Data for analysis

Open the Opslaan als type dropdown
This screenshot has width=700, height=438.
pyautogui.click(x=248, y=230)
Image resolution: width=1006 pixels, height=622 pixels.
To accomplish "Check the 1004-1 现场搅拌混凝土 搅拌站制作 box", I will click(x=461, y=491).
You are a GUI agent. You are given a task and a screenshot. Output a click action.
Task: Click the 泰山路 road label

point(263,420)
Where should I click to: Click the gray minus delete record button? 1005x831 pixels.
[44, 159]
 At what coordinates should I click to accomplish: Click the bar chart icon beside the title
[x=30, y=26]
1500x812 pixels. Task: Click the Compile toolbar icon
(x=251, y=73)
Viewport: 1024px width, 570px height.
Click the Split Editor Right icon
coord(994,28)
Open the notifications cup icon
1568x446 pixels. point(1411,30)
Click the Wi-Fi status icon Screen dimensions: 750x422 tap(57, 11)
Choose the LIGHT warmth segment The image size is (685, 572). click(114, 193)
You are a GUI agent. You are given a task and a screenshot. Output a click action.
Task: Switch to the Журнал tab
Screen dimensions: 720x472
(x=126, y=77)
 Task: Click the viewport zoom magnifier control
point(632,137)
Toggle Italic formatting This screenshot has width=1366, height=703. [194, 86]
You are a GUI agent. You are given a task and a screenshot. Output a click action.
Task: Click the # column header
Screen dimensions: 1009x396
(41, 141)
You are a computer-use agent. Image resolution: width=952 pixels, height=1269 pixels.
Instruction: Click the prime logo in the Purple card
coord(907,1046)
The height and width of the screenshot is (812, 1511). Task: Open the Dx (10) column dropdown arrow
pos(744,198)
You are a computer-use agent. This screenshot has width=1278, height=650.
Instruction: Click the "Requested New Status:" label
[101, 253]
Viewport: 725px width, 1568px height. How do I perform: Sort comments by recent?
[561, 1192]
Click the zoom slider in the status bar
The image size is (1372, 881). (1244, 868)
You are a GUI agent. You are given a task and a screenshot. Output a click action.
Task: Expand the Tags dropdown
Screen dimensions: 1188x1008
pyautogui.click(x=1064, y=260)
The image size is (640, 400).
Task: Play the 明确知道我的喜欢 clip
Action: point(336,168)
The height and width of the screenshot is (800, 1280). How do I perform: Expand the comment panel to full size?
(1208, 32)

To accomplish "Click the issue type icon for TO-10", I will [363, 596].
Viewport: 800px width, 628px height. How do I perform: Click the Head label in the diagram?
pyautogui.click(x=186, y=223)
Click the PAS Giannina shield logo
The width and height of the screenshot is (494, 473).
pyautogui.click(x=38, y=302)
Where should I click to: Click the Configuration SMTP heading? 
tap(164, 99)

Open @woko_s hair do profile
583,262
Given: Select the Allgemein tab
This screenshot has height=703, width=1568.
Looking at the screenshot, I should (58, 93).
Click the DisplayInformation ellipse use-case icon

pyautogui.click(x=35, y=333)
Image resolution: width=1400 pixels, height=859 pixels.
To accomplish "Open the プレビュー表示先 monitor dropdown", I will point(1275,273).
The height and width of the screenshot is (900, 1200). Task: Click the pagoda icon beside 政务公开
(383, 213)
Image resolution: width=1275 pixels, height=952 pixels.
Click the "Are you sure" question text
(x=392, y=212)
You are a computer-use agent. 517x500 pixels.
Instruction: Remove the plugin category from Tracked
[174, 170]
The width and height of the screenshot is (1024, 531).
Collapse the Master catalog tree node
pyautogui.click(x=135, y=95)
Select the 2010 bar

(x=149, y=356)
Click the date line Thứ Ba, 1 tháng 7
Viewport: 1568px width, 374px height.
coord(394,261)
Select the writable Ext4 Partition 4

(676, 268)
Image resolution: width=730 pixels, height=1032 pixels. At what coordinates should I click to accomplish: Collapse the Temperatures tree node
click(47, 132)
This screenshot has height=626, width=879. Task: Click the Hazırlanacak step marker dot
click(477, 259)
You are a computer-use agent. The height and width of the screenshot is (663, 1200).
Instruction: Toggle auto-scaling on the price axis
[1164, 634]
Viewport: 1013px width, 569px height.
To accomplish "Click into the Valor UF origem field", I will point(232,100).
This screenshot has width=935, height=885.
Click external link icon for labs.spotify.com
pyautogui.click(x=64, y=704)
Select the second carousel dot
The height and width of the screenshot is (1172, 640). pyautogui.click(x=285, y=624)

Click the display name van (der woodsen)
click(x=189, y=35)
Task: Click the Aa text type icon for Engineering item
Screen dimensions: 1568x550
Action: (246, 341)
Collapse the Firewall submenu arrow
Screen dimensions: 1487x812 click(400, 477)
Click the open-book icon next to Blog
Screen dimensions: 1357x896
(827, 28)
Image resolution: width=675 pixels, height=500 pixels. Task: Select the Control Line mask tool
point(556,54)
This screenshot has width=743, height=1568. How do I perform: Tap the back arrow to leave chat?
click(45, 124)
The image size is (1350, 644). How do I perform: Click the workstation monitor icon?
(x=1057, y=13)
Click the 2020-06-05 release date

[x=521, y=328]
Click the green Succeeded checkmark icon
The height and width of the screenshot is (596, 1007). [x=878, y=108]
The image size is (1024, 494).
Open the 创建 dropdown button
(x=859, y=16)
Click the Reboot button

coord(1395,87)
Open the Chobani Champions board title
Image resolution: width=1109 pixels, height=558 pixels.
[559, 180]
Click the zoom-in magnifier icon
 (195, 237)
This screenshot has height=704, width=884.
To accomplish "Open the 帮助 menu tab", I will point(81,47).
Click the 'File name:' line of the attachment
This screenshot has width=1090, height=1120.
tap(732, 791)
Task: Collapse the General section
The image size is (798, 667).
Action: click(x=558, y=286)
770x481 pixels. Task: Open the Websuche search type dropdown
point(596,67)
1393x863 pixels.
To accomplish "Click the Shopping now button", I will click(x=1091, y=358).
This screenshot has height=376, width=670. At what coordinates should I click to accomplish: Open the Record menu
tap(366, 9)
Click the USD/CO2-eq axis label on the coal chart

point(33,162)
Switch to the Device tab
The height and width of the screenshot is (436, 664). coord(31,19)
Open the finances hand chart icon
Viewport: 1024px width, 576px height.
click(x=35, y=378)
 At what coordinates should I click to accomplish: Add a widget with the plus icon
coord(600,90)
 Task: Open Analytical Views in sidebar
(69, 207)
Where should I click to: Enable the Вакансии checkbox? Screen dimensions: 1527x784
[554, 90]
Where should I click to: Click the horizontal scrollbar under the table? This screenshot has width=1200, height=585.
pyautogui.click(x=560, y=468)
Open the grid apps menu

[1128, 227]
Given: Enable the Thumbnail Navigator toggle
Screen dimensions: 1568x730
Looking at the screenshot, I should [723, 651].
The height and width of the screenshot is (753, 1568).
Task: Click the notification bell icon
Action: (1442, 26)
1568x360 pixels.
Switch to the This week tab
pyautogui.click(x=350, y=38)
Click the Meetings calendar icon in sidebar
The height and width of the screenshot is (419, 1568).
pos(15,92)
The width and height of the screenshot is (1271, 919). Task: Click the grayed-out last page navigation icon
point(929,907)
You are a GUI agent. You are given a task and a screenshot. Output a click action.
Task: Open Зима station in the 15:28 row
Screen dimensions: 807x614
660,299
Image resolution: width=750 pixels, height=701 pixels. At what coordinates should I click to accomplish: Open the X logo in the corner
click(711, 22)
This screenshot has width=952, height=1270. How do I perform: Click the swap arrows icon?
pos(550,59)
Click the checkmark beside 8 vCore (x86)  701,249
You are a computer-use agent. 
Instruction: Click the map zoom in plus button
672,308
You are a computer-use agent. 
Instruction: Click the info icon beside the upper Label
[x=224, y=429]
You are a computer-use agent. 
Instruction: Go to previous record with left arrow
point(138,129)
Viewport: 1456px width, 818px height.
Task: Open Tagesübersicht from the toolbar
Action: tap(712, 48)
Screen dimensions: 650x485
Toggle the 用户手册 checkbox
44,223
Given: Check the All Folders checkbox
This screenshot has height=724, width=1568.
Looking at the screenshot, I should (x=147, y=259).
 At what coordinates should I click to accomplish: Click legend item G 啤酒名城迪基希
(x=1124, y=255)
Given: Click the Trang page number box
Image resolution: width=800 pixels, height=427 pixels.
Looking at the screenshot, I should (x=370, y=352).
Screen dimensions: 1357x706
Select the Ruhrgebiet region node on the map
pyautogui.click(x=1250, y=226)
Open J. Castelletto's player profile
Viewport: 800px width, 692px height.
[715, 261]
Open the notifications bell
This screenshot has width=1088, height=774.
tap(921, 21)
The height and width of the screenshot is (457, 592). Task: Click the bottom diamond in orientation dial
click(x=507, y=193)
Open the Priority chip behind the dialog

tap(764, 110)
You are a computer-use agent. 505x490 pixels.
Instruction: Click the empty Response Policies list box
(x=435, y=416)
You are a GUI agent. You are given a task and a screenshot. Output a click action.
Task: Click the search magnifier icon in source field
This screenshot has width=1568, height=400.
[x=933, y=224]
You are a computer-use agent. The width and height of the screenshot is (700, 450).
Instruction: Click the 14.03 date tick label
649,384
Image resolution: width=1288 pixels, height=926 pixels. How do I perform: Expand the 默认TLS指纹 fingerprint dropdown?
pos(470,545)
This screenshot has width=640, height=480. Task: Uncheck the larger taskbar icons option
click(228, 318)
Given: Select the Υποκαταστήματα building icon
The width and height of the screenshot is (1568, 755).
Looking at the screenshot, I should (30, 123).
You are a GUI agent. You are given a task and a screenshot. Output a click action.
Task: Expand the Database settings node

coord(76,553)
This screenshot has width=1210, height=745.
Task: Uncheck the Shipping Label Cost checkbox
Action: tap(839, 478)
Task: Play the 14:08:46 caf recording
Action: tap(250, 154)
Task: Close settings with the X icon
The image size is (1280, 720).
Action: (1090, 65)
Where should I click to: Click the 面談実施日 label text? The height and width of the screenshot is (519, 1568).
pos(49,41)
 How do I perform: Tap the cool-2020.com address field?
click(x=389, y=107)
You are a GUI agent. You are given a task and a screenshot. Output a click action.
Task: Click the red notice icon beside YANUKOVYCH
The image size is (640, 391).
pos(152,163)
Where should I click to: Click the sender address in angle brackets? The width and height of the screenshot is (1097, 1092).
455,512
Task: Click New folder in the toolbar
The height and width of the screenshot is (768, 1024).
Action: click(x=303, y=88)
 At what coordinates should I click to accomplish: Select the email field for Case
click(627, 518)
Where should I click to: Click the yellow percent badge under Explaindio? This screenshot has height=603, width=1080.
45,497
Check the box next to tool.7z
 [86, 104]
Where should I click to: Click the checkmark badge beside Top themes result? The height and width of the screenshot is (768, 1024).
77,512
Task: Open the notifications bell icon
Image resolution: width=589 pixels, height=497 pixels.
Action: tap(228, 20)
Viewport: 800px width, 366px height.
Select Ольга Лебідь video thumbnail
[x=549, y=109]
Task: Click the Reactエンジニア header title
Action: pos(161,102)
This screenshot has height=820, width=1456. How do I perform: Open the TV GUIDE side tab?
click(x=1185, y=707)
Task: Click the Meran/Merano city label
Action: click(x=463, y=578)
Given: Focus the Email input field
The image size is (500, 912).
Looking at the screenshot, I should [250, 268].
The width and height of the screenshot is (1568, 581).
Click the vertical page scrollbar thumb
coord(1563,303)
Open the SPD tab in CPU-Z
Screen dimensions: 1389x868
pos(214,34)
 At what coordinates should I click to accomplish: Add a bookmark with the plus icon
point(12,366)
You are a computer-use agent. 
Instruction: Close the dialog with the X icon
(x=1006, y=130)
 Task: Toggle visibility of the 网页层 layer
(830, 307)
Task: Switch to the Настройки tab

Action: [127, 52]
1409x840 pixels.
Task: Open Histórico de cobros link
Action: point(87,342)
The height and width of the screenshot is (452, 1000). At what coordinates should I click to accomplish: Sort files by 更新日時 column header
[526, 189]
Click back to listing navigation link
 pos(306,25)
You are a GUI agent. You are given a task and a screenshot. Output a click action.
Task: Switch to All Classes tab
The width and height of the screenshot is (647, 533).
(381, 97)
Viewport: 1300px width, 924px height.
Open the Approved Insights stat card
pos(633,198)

Prompt
When you reach the line that contains "Click the Wi-Fi", stop; output it and every line before it from the start of the data, exactly as written.

Task solution
Open the Opslaan als type dropdown
This screenshot has width=700, height=438.
pyautogui.click(x=248, y=230)
Image resolution: width=1006 pixels, height=622 pixels.
To accomplish "Check the 1004-1 现场搅拌混凝土 搅拌站制作 box", I will click(x=461, y=491).
You are a GUI agent. You are given a task and a screenshot. Output a click action.
Task: Click the 泰山路 road label

point(263,420)
Where should I click to: Click the gray minus delete record button? 1005x831 pixels.
[44, 159]
 At what coordinates should I click to accomplish: Click the bar chart icon beside the title
[x=30, y=26]
1500x812 pixels. Task: Click the Compile toolbar icon
(x=251, y=73)
Viewport: 1024px width, 570px height.
Click the Split Editor Right icon
coord(994,28)
Open the notifications cup icon
1568x446 pixels. point(1411,30)
Click the Wi-Fi status icon Screen dimensions: 750x422 tap(57, 11)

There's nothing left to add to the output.